C’est l’avant-garde du « modèle » qui s’est écroulé sur le plan sanitaire, et l’Union européenne a en particulier montré combien elle est incongrue, ce qui ne signifie pas qu’elle ne se relèvera pas de ses cendres, même si l’Italie peut la quitter. Reste que la pandémie a frappé en premier lieu les pays dirigés par les mondialistes, vecteurs principaux de la mondialisation. Les « dominants » ont été les principales victimes. Un schéma que le temps fera évoluer : les continents les plus pauvres n’échapperont pas à des bilans catastrophiques qui ne seront pas sans conséquences, migratoires en particulier, concernant nos sociétés.
Davantage de mondialisation
Au-delà des doux rêves, des belles ou dangereuses utopies, il est à craindre que le remède soit plus difficile à supporter que le mal. Les mondialistes sont incapables de penser le monde autrement que sur la base d’une société ouverte et liquide, summum de leur point de vue de la démocratie qu’ils pensent incarner. Il ne s’agira donc sans doute pas de changer le monde, de revenir à un monde d’avant, de créer un nouveau monde ou de fixer des limites ; ce dernier point est une impossibilité pour un mondialisme qui est un progressisme fondé sur l’illimité. Tout va s’accélérer, on entend déjà la chanson, humanité augmentée, surveillance numérique, digitalisation généralisée, dénaturation de l’humain...
Jacques Attali, mentor de Macron, président de Positive Planet, en parlait sur BFM le 24 avril : « Il ne faut pas attendre le retour du même.

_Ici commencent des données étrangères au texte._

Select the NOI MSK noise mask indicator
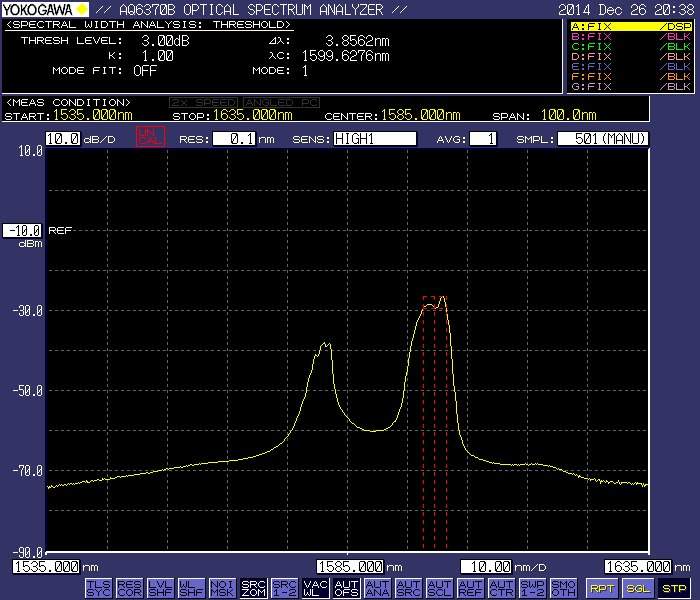 point(222,588)
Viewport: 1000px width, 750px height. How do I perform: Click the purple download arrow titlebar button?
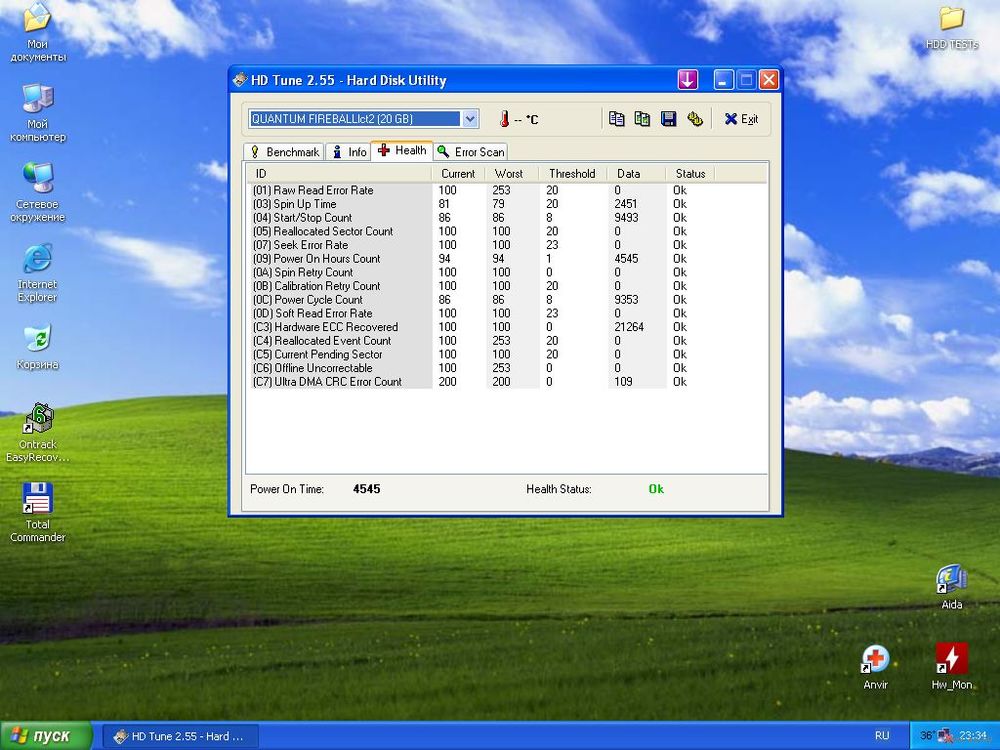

On ne retournera pas à la situation antérieure. » Pour lui, il faut développer en ligne, concurrencer Amazon : « Il faut que tout le monde innove et une mobilisation totale pour transformer la société. Il faut changer pour être prêt pour le monde qui vient. » Cela rappelle Macron : « Il va falloir se réinventer, chacun d’entre nous, et moi le premier. » La volonté est en réalité de repenser ce qui est, de l’orienter différemment. Attali ne veut pas demander « poliment » mais « réquisitionner ». La dictature approche : une simple « stratégie du choc » qui n’a rien d’un complot, juste un choix politique imposé par la force – à l’occasion de ce virus.

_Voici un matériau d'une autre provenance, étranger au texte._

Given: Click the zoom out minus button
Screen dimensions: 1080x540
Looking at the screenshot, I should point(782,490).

Une réadaptation ? La part de la Chine dans le système manufacturier mondial est passée de 7 % en 2000 à 25 % en 2018, les échanges mondiaux ont explosé, les porte-conteneurs forment des files d’attente à l’entrée des canaux, les migrations sont devenues délirantes, comme le tourisme de masse, tout cela sur fond de numérisation accélérée. Difficile de penser que cette « réinvention » n’est pas le vœu des mondialistes : il s’agit d’adapter le système qui nous a conduits où nous sommes. De provoquer un « monde qui vient », mais tel qu’ils le souhaitent. La France montre l’exemple, le gouvernement trie les « bons » et les « mauvais » articles de presse sur un site Web de l’Etat, partout l’idée de contrôler les populations par le numérique et les smartphones, danger sur lequel j’attirais l’attention dans ces pages début 2020, devient une évidence (cf. Présent des 21 et 31 janvier 2020).
Attali, encore, et déjà en mai 2009 (L’Express), à l’occasion d’une épidémie : « On devra mettre en place une police mondiale, un stockage mondial et donc une fiscalité mondiale. On en viendra alors, beaucoup plus vite que ne l’aurait permis la seule raison économique, à mettre en place les bases d’un véritable gouvernement mondial. C’est d’ailleurs par l’hôpital qu’a commencé en France au XVIIe siècle la mise en place d’un véritable Etat. » Macron et Attali se sont rencontrés en 2007. Le Covid-19, pour les mondialistes, apparaît comme une occasion à saisir.